The flow physics of coaxial sprays have been studied extensively due to the fundamental nature of the interactions between the liquid and gas phases and their many applications. The feedback control of sprays requires an intimate understanding of the physics that determine atomization, as well as those that are responsible for the transport of small liquid drops in a turbulent gas jet. We will review recent experiments where the behaviour of liquid atomization by a high speed coaxial jet has been measured, and the resulting spray (population of droplets, radial concentration and velocities) has been characterized. The detailed interactions of droplets with the background turbulent jet and their effect on the spray distribution will be discussed.
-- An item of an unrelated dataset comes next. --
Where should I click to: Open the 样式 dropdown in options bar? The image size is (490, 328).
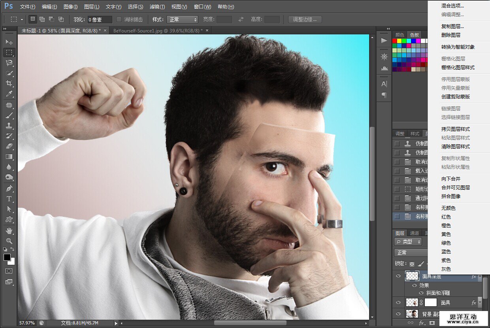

We will then explore different actuation mechanisms to shape the spray to a desired state, that may depend on the application, and show experimental implementations of different multiphysics approaches to control, including electrostatic forcing, acoustic field and flow/swirl pulsation.
About the speaker:
Dr. Aliseda is the PACCAR Professor at the University of Washington in Seattle, WA, USA, where he has been in the faculty since 2006. Since July 2021, he is the Chair of the Department of Mechanical Engineering. He also holds adjunct (courtesy) appointments in Aeronautics and Astronautics and Neurological Surgery. Prior to the UW, he obtained his PhD and did postdoctoral research at the University of California, San Diego. Before his graduate studies at UCSD, he earned a B.Sc./M.Sc. in Aerospace Engineering from the Polytechnic University of Madrid, in 1998. His current interests focus on turbulent and multiphase flows, including flows of interest to energy conversion and environmental problems, such as liquid atomization and cloud microphysics. He also works on biomedical flows, with a special emphasis on the biomechanical basis of cardiovascular disease and the interaction of medical devices with flows in the heart and arteries. He has been a Visiting Professor at the Universidad Carlos 3 de Madrid, the École Normale Supérieure de Lyon and the Laboratoire des Ecoulements Geophysiques et Industriels (LEGI) of the Université Grenoble-Alpes and the École des Mines de Saint-Étienne.